WASHINGTON - The George W Bush administration's plan to create a new
crescendo of accusations against Iran for allegedly smuggling arms to Shi'ite
militias in Iraq has encountered not just one but two setbacks.
The government of Prime Minister Nuri al-Maliki refused to endorse US charges
of Iranian involvement in arms smuggling to Shi'ite cleric Muqtada al-Sadr's
Mahdi Army, and a plan to show off a huge collection of Iranian arms captured
in and around the central city of Karbala had to be called off after it was
discovered that none of the arms was of Iranian origin.
The news media's failure to report that the arms captured from
Shi'ite militiamen in Karbala did not include a single Iranian weapon shielded
the US military from a big blow to its anti-Iran strategy.
The Bush administration and top Iraq commander General David Petraeus had
plotted a sequence of events that would build domestic US political support for
a possible strike against Iran over its "meddling" in Iraq, and especially its
alleged export of arms to Shi'ite militias.
The plan was keyed to a briefing document to be prepared by Petraeus
on the alleged Iranian role in arming and training Shi'ite militias that
would be revealed to the public after the Maliki government had endorsed it, and that would be
used to accuse Iran publicly.
Chairman of the Joint Chiefs of Staff Admiral Mike Mullen told reporters on
April 25 that Petraeus was preparing a briefing to be given "in the next couple
of weeks" that would provide detailed evidence of "just how far Iran is
reaching into Iraq to foment instability". The centerpiece of the Petraeus
document, completed in late April, was the claim that arms captured in the
southern city of Basra bore 2008 manufacture dates on them.
US officials also planned to display to reporters Iranian weapons captured in
both Basra and Karbala. That sequence of media events would fill the airwaves
for several days with spectacular news framing Iran as the culprit in Iraq,
aimed at breaking down US congressional and public resistance to the idea that
Iranian bases supporting the meddling would have to be attacked.
But
events in Iraq did not follow the script. On May 4, after an Iraqi delegation
had returned from meetings in Iran, Maliki's spokesman, Ali al-Dabbagh, said in
a news conference that Maliki was forming his own cabinet committee to
investigate the US claims. "We want to find tangible information and not
information based on speculation," he said.

# ACTIVITY A:
Answer these questions from the article on the US accusations against Iran, marking each answer as (i), (ii) or (iii):
(i) On what date did Admiral Mike Mullen tell reporters about the briefing Petraeus was preparing?
(ii) What claim was the centerpiece of the Petraeus document?
(iii) Who is named as Maliki's spokesman?
# ACTIVITY B:
Rewrite the passage of the article on the US accusations against Iran that begins at the words "US officials also" and stops after "to be attacked.", swapping "airwaves" for "news channels".
# ACTIVITY C:
Extend the article on the US accusations against Iran, starting after its final sentence.

# STUDY MATERIAL:
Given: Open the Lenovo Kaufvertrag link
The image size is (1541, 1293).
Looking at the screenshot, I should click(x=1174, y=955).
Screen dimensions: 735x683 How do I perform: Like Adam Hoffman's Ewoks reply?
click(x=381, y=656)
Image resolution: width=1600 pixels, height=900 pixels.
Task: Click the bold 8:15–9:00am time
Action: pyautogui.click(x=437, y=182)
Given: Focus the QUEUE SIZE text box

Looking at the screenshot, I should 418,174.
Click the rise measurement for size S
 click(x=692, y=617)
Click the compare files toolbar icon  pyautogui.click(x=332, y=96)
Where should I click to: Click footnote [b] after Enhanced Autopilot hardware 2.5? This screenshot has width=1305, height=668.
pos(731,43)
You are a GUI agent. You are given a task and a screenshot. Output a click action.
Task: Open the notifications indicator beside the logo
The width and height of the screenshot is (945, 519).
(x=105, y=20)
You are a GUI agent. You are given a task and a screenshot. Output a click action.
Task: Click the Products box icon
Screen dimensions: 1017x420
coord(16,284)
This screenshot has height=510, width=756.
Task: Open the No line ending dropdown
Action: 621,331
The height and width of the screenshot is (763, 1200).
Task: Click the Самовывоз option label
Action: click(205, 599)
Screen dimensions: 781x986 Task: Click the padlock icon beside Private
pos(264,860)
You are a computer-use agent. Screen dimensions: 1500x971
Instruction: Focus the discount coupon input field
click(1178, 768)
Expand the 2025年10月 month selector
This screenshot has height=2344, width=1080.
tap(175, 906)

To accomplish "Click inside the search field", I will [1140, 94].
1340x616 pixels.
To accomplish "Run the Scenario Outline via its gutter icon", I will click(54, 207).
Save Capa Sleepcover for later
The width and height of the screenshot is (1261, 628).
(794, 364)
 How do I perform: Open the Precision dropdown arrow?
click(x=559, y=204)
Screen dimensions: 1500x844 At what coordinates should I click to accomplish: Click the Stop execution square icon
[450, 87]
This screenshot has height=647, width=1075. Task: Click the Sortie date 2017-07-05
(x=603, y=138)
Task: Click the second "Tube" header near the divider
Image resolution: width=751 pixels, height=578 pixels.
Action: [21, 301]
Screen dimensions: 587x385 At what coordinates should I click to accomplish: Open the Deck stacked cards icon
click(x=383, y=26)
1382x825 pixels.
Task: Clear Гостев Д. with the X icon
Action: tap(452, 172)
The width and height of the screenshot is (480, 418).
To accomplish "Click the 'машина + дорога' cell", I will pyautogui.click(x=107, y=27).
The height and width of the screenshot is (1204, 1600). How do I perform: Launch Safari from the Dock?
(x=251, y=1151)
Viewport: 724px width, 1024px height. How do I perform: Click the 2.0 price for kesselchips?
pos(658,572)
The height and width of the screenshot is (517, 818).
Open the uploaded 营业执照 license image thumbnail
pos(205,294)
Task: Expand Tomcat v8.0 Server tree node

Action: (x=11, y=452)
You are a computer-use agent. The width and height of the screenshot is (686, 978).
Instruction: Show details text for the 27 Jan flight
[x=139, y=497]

# ANSWER AREA A:
(i) April 25.
(ii) That arms captured in the southern city of Basra bore 2008 manufacture dates on them.
(iii) Ali al-Dabbagh.

# ANSWER AREA B:
US officials also planned to display to reporters Iranian weapons captured in
both Basra and Karbala. That sequence of media events would fill the news channels
for several days with spectacular news framing Iran as the culprit in Iraq,
aimed at breaking down US congressional and public resistance to the idea that
Iranian bases supporting the meddling would have to be attacked.

# ANSWER AREA C:
Another adviser to Maliki, Haider Abadi, told the Los Angeles Times' Alexandra
Zavis that Iranian officials had given the delegation evidence disproving the
charges. "For us to be impartial, we have to investigate," Abadi said.
Dabbagh made it clear the government considered the US evidence of Iranian
government arms smuggling to be insufficient. "The proof we want is weapons
which are shown to have been made in Iran," Dabbagh said in a separate
interview with Reuters. "We want to trace back how they reached [Iraq], who is
using them, where are they getting it."
Senior US military officials were clearly furious with Maliki for backtracking
on the issue. "We were blindsided by this," one of them told Zavis.
Then the Bush
administration's plot encountered another serious
problem.
The Iraqi commander in Karbala had
announced on May 3 that he had captured a large
quantity of Iranian arms in and around the
city. Earlier, the US military had said that it was up to the Iraqi government
to display captured Iranian weapons, and now an Iraqi commander was eager to
do just that. Petraeus' staff alerted US media to a major news event in
which the captured Iranian arms in Karbala would be displayed and then
destroyed.
But when US munitions experts went to Karbala to see the alleged cache of
Iranian weapons, they found nothing they could credibly link to Iran.
The US command had to inform reporters that the event had been canceled,
explaining that it had all been a "misunderstanding". In his press briefing on
May 7, Brigadier General Kevin Bergner gave some details of the captured
weapons in Karbala but refrained from charging any Iranian role.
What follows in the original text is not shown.